Task
Repeat every entry exactly as given.

Dataset entries

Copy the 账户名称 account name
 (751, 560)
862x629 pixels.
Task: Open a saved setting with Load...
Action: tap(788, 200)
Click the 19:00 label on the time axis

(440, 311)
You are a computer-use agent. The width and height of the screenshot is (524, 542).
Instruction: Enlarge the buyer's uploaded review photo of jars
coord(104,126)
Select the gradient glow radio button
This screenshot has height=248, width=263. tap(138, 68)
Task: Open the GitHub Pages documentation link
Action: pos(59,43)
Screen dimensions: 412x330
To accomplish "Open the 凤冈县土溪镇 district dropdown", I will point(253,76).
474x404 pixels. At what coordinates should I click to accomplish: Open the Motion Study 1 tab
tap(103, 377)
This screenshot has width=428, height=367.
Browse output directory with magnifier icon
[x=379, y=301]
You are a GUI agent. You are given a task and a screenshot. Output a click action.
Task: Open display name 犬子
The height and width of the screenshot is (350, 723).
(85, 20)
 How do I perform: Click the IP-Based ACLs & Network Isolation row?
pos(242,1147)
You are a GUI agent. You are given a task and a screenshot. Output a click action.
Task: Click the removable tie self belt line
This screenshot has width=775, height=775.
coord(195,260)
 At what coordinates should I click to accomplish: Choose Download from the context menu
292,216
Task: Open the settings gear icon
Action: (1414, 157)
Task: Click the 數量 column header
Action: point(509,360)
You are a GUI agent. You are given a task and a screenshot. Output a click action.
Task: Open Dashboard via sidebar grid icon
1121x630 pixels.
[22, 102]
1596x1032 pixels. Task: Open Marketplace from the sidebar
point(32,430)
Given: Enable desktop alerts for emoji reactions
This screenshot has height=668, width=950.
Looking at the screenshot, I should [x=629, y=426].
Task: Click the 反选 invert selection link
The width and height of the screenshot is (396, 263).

Solution to this exercise
Copy the 账户名称 account name
 (751, 560)
862x629 pixels.
Task: Open a saved setting with Load...
Action: tap(788, 200)
Click the 19:00 label on the time axis

(440, 311)
You are a computer-use agent. The width and height of the screenshot is (524, 542).
Instruction: Enlarge the buyer's uploaded review photo of jars
coord(104,126)
Select the gradient glow radio button
This screenshot has height=248, width=263. tap(138, 68)
Task: Open the GitHub Pages documentation link
Action: pos(59,43)
Screen dimensions: 412x330
To accomplish "Open the 凤冈县土溪镇 district dropdown", I will point(253,76).
474x404 pixels. At what coordinates should I click to accomplish: Open the Motion Study 1 tab
tap(103, 377)
This screenshot has width=428, height=367.
Browse output directory with magnifier icon
[x=379, y=301]
You are a GUI agent. You are given a task and a screenshot. Output a click action.
Task: Open display name 犬子
The height and width of the screenshot is (350, 723).
(85, 20)
 How do I perform: Click the IP-Based ACLs & Network Isolation row?
pos(242,1147)
You are a GUI agent. You are given a task and a screenshot. Output a click action.
Task: Click the removable tie self belt line
This screenshot has width=775, height=775.
coord(195,260)
 At what coordinates should I click to accomplish: Choose Download from the context menu
292,216
Task: Open the settings gear icon
Action: (1414, 157)
Task: Click the 數量 column header
Action: point(509,360)
You are a GUI agent. You are given a task and a screenshot. Output a click action.
Task: Open Dashboard via sidebar grid icon
1121x630 pixels.
[22, 102]
1596x1032 pixels. Task: Open Marketplace from the sidebar
point(32,430)
Given: Enable desktop alerts for emoji reactions
This screenshot has height=668, width=950.
Looking at the screenshot, I should [x=629, y=426].
Task: Click the 反选 invert selection link
The width and height of the screenshot is (396, 263).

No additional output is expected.